Thursday, March 14, 2013

Stuff, Stuff, and More Stuff


I saw this cartoon on facebook last night and it hit me so hard. It made me wonder why we think that we are here to collect all these "things" and how we need to have the best of everything that is available to us. Everyday it seems there is some new invention out there that either makes life easier or in reality, at least mine, I wonder does it actually just make us lazier? I haven't quite decided what the answer is.

After seeing this cartoon, reading it, and meditating on it, in usual Dianne fashion, I have become very sad, somber, and whatever other words are not coming to my mind at the present moment. I woke up at four this morning with the start of a migraine so I popped some excedrin migraine and laid there quietly not to wake Rich or Eva. It took only a few minutes for my thoughts to came back to this cartoon. My mind raced around trying to understand our greed here in America. I laid there with tears rolling down  my face as I couldn't understand or make sense of any of it. Of course it brought me back to many of my Hospice patients as things like this usually do. I don't understand why we are born with nothing and if we are going to die with nothing why we obsess with our wants more than our needs. Once we get one want that didn't fulfill a void we continue onto the next want, still never being fulfilled. We all know that in between birth and the fact that we ARE going to die, all of us, there is a space. I wonder about that in between. The dash. you know the poem about your tombstone where it has the date, for me 12-28-62 then the dash  -  and then there will be the date of my death. What is the dash? Okay we have the birth date and the death date but what was between the dash? I think I want a tombstone that has the birth date at the very top and the death date at the very bottom but in between I want a list instead of the dash. I want a list of all the good I tried to do. Yes, many times I failed, had people who hated me, or didn't agree with what I thought, or the way I lived but my point is: IT WAS MY life, not theirs. It is what I accomplished, not anyone else. The footprint I left on the world, instead of a stupid dash. I want the world to know I birthed and raised three amazing children, they married good people and bore me/us grandchildren whom I/we adored. I want the world to know I gave a piece of my heart and soul to people who were dying in Hospice care and many others in my life, all with no regret. (ok for the most part but I won't go there because what is done is done and we must focus on the positives in life).

When I think of the Hospice patients I was so honored to spend time with I know we will meet again. They gave me a gift and shared the last minutes of their lives with me, told me very personal stories, we hugged and cried, and I will never be the same because of them. As I laid there in bed with the tears rolling down my face this morning I thought of the move and more emotion over came me. You see a lot of my dash happened here in this home. Yes, I know it is a home but it is filled with so many joys and the pain of leaving it is emotional, even though I am more than ready to move, there are emotional attachments that cling to these walls. Packing them away into boxes is hard as most of my home is filled with photos, or art my children or grandchildren created. Then I thought to myself, knock off the tears, get out of bed, get a cup of coffee, and think about the move and when you are able to take all those photos and memories OUT of the boxes you are packing them in now. Then something amazing happened. Joy! Isn't it funny how even in sadness there is always joy tucked away neatly waiting for you to open it up? I got out of bed and felt much better.
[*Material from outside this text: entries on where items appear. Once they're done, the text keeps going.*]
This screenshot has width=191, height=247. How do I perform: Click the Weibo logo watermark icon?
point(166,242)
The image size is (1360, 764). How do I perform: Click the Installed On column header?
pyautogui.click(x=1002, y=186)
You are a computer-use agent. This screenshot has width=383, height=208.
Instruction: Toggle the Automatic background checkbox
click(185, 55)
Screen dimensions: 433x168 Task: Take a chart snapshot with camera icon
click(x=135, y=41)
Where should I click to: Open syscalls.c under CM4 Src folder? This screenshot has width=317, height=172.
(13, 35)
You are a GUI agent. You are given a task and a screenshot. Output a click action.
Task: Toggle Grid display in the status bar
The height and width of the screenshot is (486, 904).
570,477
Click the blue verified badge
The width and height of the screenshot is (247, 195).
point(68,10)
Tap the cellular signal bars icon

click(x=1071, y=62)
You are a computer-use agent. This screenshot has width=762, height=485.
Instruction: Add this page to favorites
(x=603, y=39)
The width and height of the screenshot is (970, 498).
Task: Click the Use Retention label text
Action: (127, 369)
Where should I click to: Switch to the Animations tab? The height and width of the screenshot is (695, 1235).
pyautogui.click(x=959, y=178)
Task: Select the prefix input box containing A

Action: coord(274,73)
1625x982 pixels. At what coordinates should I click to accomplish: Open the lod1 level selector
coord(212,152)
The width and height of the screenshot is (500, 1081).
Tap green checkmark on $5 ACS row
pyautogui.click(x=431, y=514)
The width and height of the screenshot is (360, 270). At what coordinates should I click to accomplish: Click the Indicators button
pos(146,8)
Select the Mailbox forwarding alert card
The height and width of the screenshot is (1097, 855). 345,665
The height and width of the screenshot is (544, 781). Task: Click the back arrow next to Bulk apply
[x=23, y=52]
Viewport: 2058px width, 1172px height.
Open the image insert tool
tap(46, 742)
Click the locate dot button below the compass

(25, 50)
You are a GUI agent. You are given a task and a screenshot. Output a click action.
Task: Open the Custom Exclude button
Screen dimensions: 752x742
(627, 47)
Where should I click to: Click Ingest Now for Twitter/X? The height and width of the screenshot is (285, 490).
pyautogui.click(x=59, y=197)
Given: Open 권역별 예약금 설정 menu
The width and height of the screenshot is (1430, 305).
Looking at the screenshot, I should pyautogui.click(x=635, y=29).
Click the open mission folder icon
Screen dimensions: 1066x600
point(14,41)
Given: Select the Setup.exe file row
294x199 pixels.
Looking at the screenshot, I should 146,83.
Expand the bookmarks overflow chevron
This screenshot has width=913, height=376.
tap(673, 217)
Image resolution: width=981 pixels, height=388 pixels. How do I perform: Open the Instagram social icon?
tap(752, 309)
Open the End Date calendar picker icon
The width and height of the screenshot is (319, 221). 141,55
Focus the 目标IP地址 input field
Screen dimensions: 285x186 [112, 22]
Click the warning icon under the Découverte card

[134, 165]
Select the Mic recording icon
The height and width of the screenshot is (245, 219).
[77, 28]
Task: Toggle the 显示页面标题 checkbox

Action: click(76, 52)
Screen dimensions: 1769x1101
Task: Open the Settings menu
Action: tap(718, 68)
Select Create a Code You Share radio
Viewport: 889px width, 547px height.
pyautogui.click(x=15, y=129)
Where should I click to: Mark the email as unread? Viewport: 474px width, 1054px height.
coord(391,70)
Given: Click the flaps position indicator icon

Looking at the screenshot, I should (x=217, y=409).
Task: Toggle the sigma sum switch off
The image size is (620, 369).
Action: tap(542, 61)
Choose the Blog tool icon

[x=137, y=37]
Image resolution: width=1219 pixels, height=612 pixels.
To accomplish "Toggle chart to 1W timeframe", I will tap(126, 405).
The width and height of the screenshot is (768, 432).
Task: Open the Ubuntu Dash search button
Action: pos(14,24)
I have also witnessed the people who really have had to have it all, all the stuff, but in the meantime didn't realize their dash was slipping away. It isn't easy to make up the dash once so much of it is lost. Sad, very sad. But there again we all live our dash and I am quite sure there may be some people out there who would want just the - mark between their dates. I can imagine the dash is painful for them so it would be just fine if all the crap of their dash was swept under the rug and explained with a - mark. It seems that is how those people tend to live their lives anyways so why not live it in death. I hope in your reading this you are able to look at your dash and know there would be a list a mile long in place of that dash. If not, then I hope you realize it is not to late to turn that dash around and fill it in with more than just a -. It is possible! You know why I know it is possible? Because you are breathing and you are reading this. You're not dead so get out there and make the best dash possible!

God Bless!

Dianne

1 comment:

  1. Some excellent points in the post Dianne, live each day as if its your last !!!